Using Random Forests for Efficient Identification of Decoys Under Link Flooding Attacks in SDNs

Abstract

Software-defined networks (SDNs) face significant challenges from link flooding attacks (LFAs), where malicious bots flood towards a limited number of hidden hosts, known as decoys, at a low rate. Efficient decoy identification is crucial for mitigating LFAs and is more resource-efficient than traditional bot detection methods, given the smaller number of decoys compared to bots. This paper proposes a novel decoy identification mechanism (DIM) that utilizes the SDN controller to generate forwarding rules for critical switches, enabling them to classify and report decoy addresses effectively.

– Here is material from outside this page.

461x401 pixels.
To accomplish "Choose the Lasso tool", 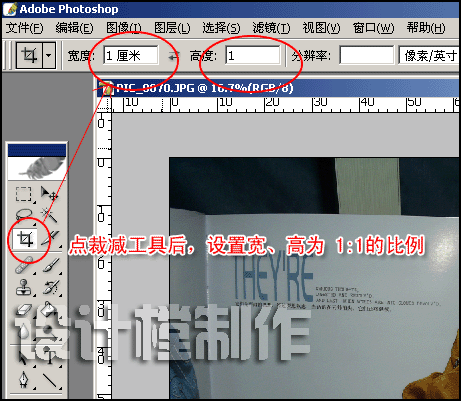I will tap(24, 214).
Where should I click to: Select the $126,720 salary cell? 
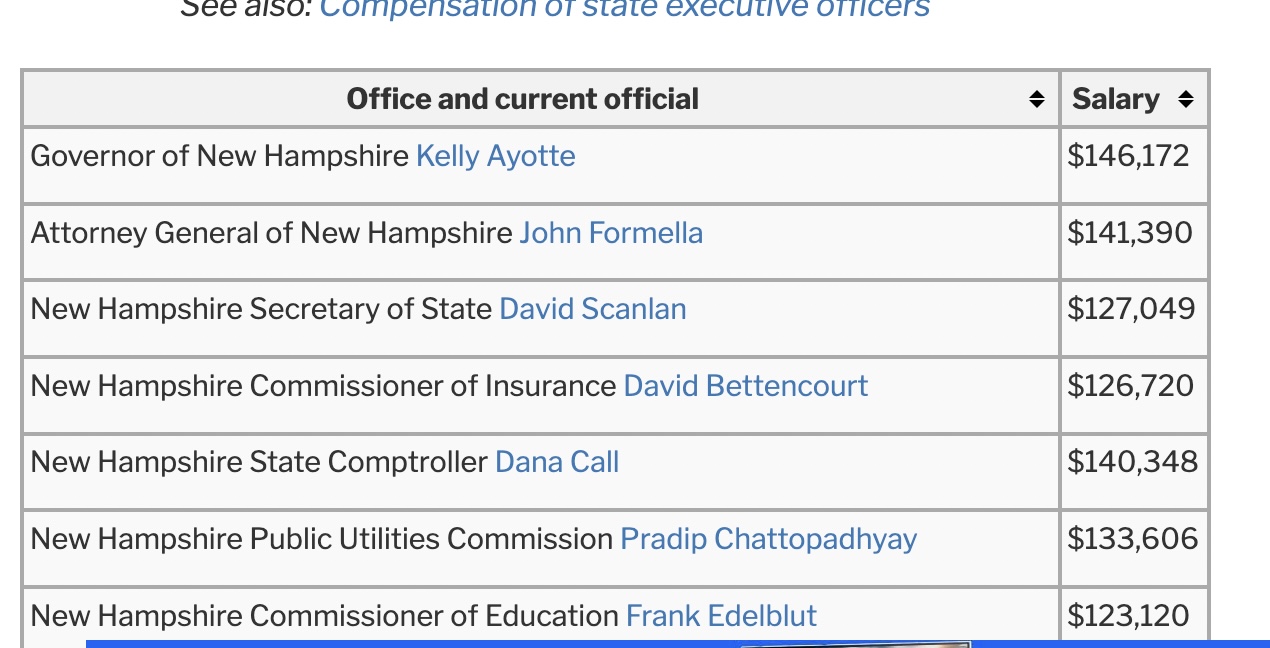[x=1130, y=386]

DIM addresses the challenges of minimizing communication overhead between the controller and data plane while maintaining high classification accuracy. It optimizes critical switch selection by partitioning the network into smaller areas, which reduces communication costs while maximizing monitoring efficiency. Within each area, DIM pre-trains random forest (RF) models for the selected switches and generates their respective binary-encoded forwarding rules. These rules empower the switches to identify decoy addresses in LFA traffic at line speed. The identified addresses are then reported back to DIM for further analysis. Theoretical analysis demonstrates that DIM scales efficiently in terms of time and space complexity. Our evaluation with the NS-3 simulator—using real CAIDA traffic and a synthesized topology of over 30,000 nodes—shows DIM achieves 98.3% decoy identification accuracy, outperforming state-of-the-art models like LSTM and CNN in both accuracy and speed. Tests under routing changes and moving target defense scenarios confirm DIM’s robustness and adaptability, highlighting its practical effectiveness against LFAs.